RECORDS SUPPLIED:
--- START ---

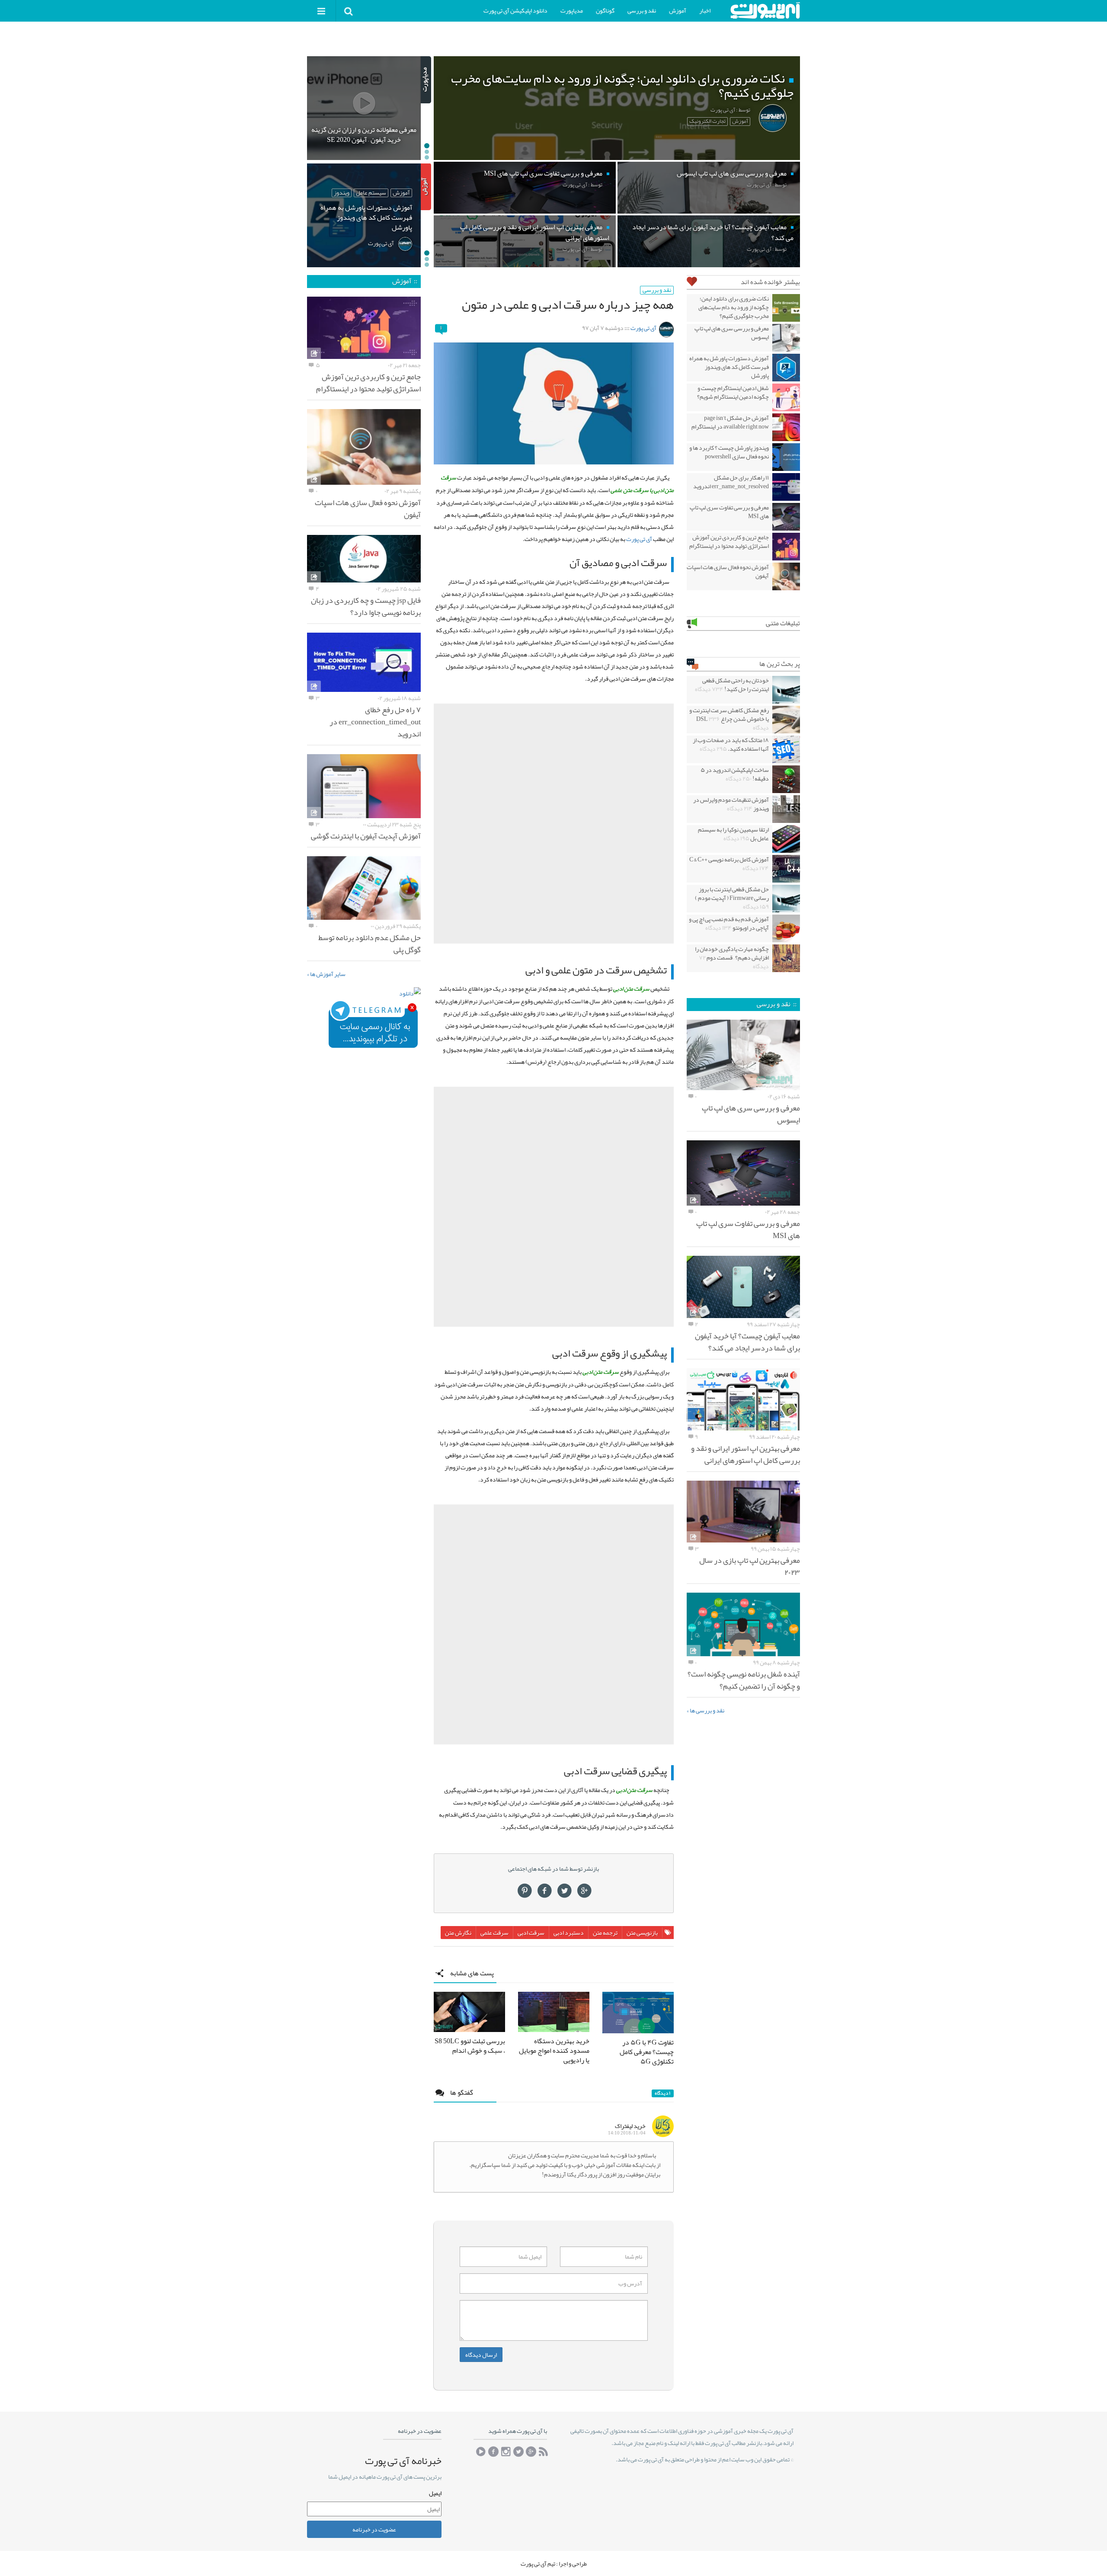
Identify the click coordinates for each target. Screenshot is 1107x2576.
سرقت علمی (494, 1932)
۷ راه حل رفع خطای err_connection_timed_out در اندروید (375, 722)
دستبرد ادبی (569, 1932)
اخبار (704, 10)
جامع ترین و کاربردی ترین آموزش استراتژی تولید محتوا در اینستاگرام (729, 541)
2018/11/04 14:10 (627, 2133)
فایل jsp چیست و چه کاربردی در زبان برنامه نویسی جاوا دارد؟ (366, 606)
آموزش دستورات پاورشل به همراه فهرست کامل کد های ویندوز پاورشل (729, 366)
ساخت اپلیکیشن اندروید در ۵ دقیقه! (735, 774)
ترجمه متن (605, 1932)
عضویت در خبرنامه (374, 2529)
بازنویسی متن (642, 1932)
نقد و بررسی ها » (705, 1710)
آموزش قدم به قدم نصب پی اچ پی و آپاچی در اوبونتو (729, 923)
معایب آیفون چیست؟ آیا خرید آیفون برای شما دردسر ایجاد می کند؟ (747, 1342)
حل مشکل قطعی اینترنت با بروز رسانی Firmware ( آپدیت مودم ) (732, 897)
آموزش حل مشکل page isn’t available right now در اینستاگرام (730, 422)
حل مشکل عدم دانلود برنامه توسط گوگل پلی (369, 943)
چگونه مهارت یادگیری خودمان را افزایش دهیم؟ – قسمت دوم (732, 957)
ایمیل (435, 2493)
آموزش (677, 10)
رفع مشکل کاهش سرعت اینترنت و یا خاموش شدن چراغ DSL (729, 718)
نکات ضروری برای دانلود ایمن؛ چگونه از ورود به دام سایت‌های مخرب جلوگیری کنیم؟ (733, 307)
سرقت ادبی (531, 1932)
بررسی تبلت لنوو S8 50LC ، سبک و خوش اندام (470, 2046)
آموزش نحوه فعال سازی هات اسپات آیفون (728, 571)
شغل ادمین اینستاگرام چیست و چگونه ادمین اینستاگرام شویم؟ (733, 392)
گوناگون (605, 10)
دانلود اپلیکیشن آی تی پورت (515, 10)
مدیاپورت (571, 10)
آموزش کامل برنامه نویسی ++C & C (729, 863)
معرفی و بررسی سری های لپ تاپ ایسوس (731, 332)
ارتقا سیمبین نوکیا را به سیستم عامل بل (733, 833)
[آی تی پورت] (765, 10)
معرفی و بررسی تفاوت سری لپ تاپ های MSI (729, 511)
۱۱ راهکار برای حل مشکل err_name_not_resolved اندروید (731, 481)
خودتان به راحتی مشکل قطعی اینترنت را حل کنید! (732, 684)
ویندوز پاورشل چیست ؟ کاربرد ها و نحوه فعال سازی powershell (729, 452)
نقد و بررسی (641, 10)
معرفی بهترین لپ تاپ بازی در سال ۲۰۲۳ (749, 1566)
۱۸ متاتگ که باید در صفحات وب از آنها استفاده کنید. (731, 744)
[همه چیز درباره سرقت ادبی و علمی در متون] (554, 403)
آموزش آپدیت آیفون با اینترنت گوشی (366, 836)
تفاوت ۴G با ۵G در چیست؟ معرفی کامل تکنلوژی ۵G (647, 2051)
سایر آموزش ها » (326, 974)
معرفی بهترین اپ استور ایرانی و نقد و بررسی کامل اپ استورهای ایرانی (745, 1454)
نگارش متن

--- END ---

EXERCISE:
The line with "2018/11/04 14:10 (627, 2133)" marks the end: restate word for word every line from the top of the data through that one, omitting pictures.

SOLVED EXERCISE:
Identify the click coordinates for each target. Screenshot is 1107x2576.
سرقت علمی (494, 1932)
۷ راه حل رفع خطای err_connection_timed_out در اندروید (375, 722)
دستبرد ادبی (569, 1932)
اخبار (704, 10)
جامع ترین و کاربردی ترین آموزش استراتژی تولید محتوا در اینستاگرام (729, 541)
2018/11/04 14:10 (627, 2133)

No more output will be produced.